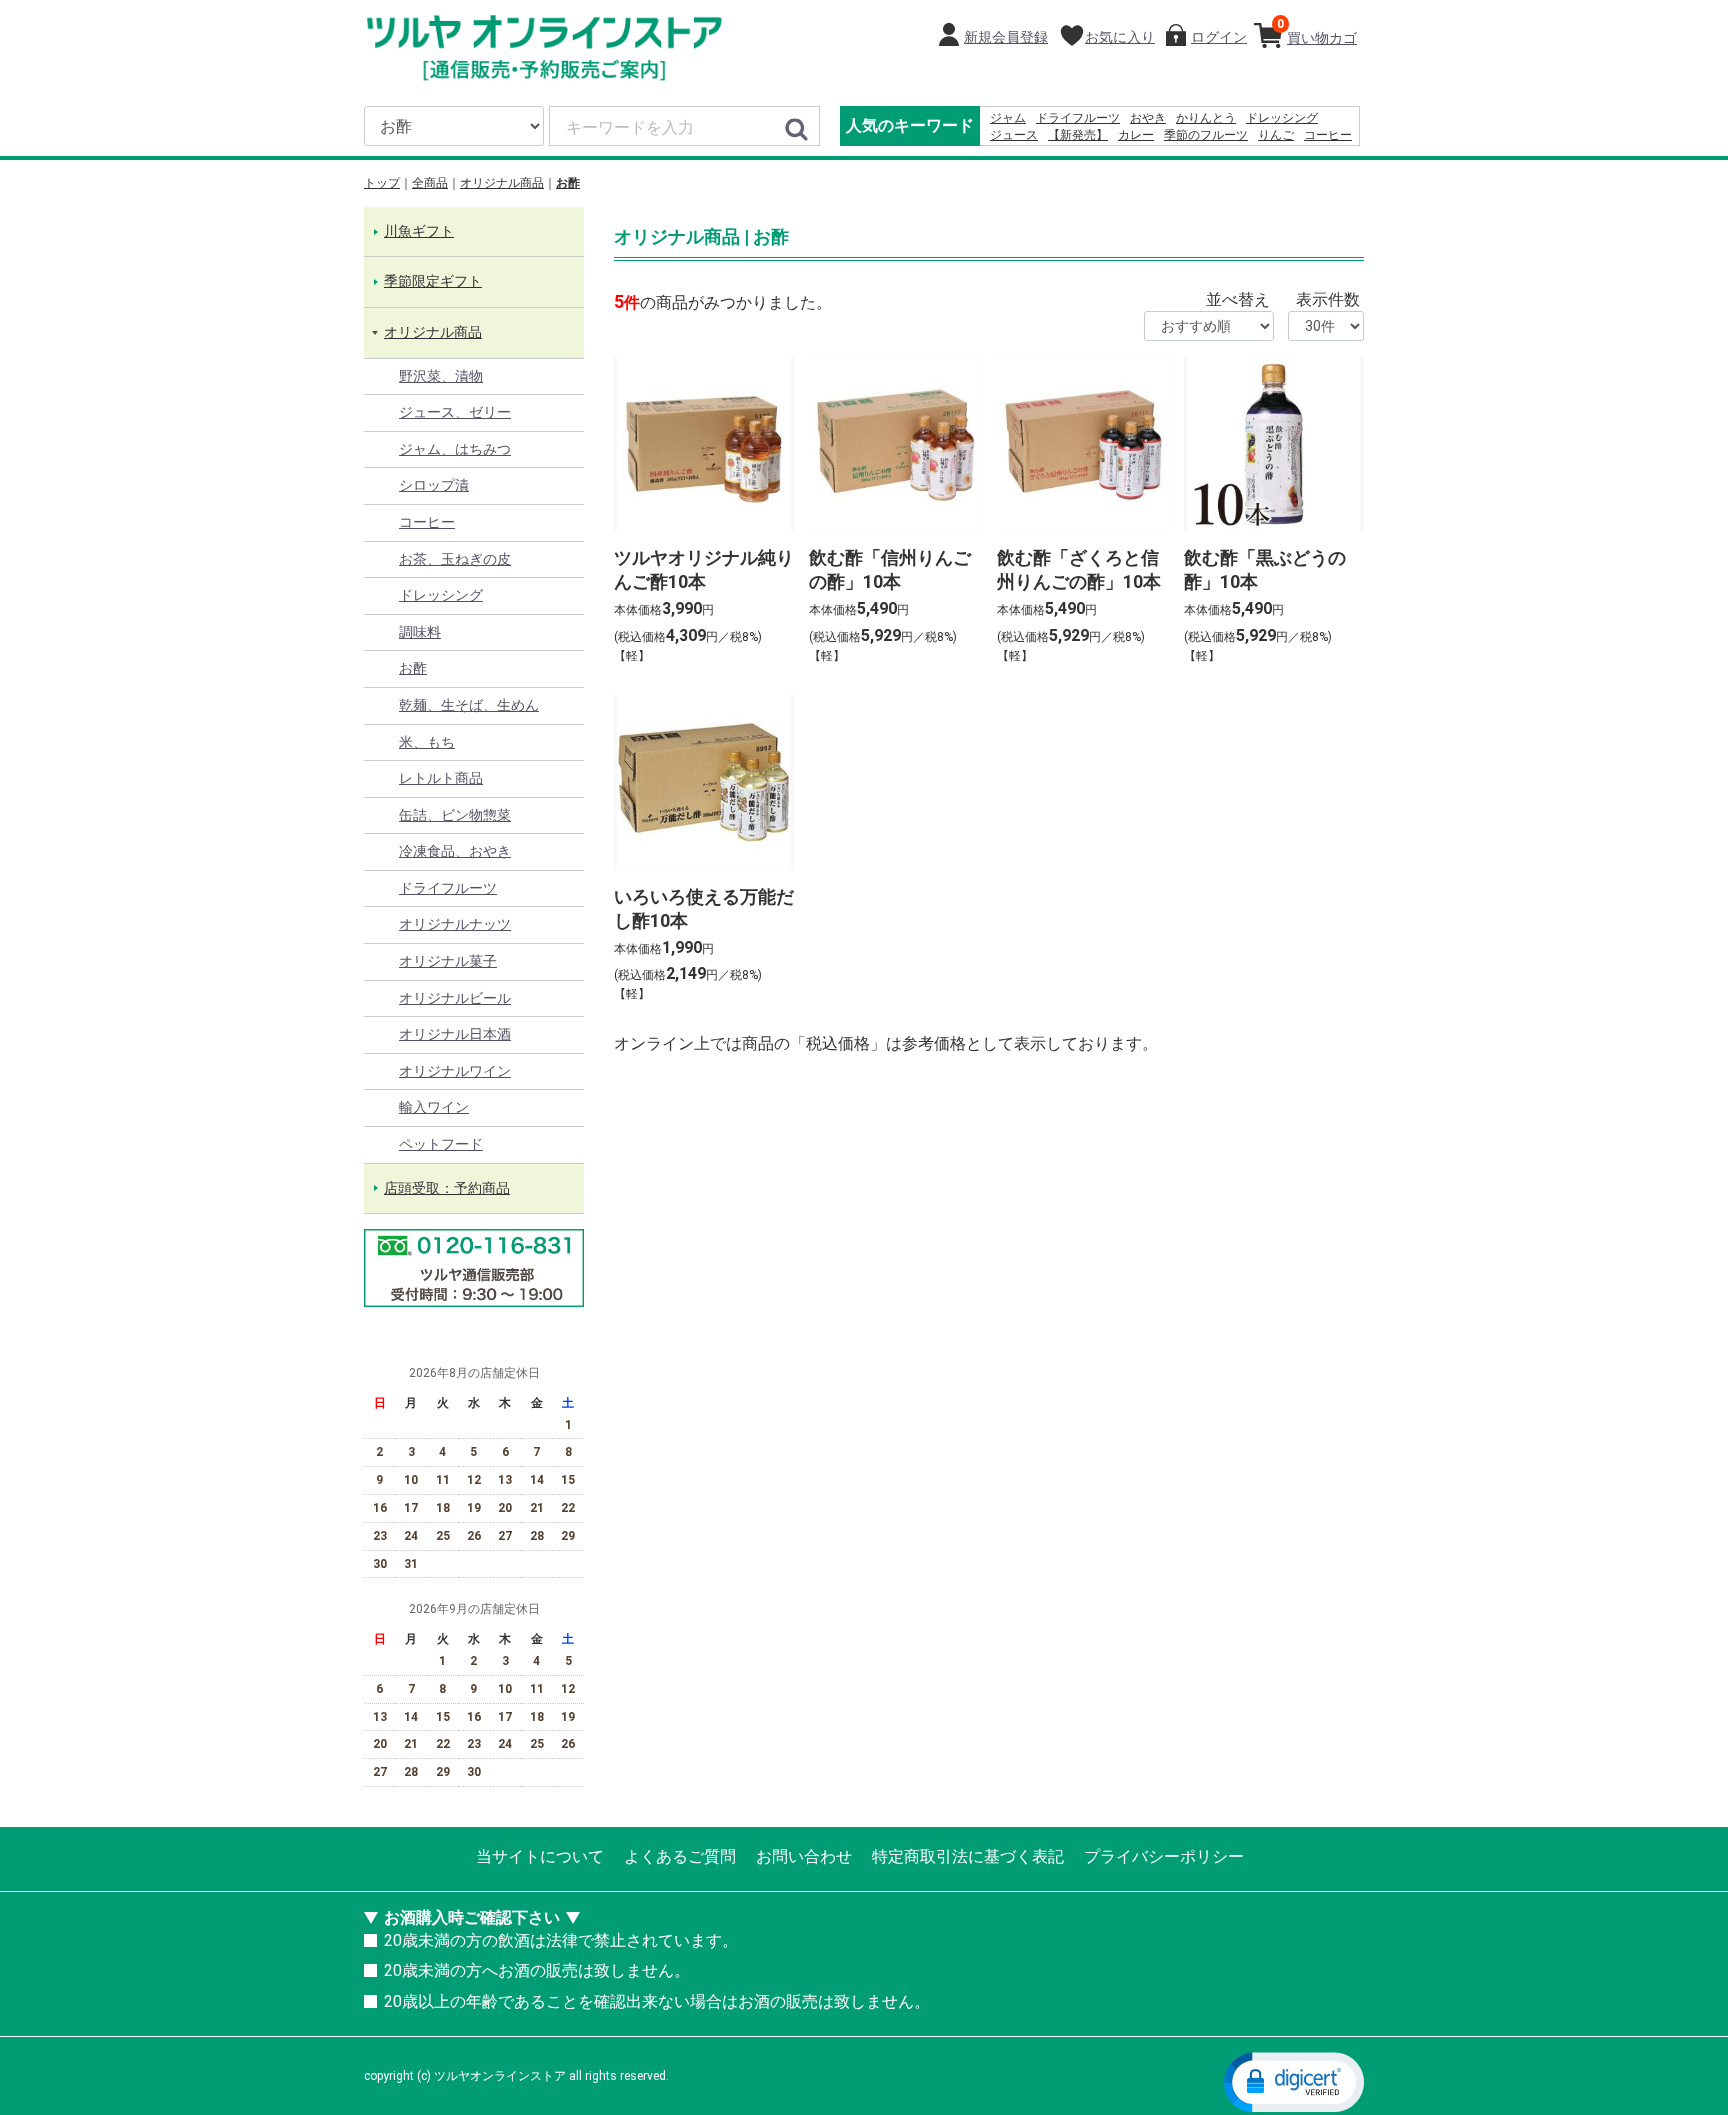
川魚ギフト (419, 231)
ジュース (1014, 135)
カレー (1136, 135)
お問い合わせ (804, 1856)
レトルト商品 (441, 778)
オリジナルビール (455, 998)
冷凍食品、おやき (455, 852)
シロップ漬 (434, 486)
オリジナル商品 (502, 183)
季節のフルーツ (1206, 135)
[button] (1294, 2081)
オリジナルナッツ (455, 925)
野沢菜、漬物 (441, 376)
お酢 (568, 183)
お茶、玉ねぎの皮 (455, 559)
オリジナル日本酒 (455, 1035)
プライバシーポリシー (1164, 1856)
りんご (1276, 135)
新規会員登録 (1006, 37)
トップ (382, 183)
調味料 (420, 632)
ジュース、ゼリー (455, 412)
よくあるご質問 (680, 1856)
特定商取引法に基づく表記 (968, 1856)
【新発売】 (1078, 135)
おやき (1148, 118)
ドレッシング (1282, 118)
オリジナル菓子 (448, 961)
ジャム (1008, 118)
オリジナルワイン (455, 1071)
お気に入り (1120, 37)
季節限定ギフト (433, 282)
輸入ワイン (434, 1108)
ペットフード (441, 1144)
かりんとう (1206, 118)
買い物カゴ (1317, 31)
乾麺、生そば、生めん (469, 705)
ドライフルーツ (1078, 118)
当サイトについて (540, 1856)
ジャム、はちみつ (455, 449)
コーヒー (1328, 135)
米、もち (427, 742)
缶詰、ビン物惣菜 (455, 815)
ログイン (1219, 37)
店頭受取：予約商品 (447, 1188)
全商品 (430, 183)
________________________________________
Everything from the line containing "トップ (382, 183)" through the final line above must be copied exactly, with both ends kept.

◆ Exercise output
トップ (382, 183)
調味料 (420, 632)
ジュース、ゼリー (455, 412)
よくあるご質問 (680, 1856)
特定商取引法に基づく表記 (968, 1856)
【新発売】 (1078, 135)
おやき (1148, 118)
ドレッシング (1282, 118)
オリジナル菓子 (448, 961)
ジャム (1008, 118)
オリジナルワイン (455, 1071)
お気に入り (1120, 37)
季節限定ギフト (433, 282)
輸入ワイン (434, 1108)
ペットフード (441, 1144)
かりんとう (1206, 118)
買い物カゴ (1317, 31)
乾麺、生そば、生めん (469, 705)
ドライフルーツ (1078, 118)
当サイトについて (540, 1856)
ジャム、はちみつ (455, 449)
コーヒー (1328, 135)
米、もち (427, 742)
缶詰、ビン物惣菜 (455, 815)
ログイン (1219, 37)
店頭受取：予約商品 (447, 1188)
全商品 (430, 183)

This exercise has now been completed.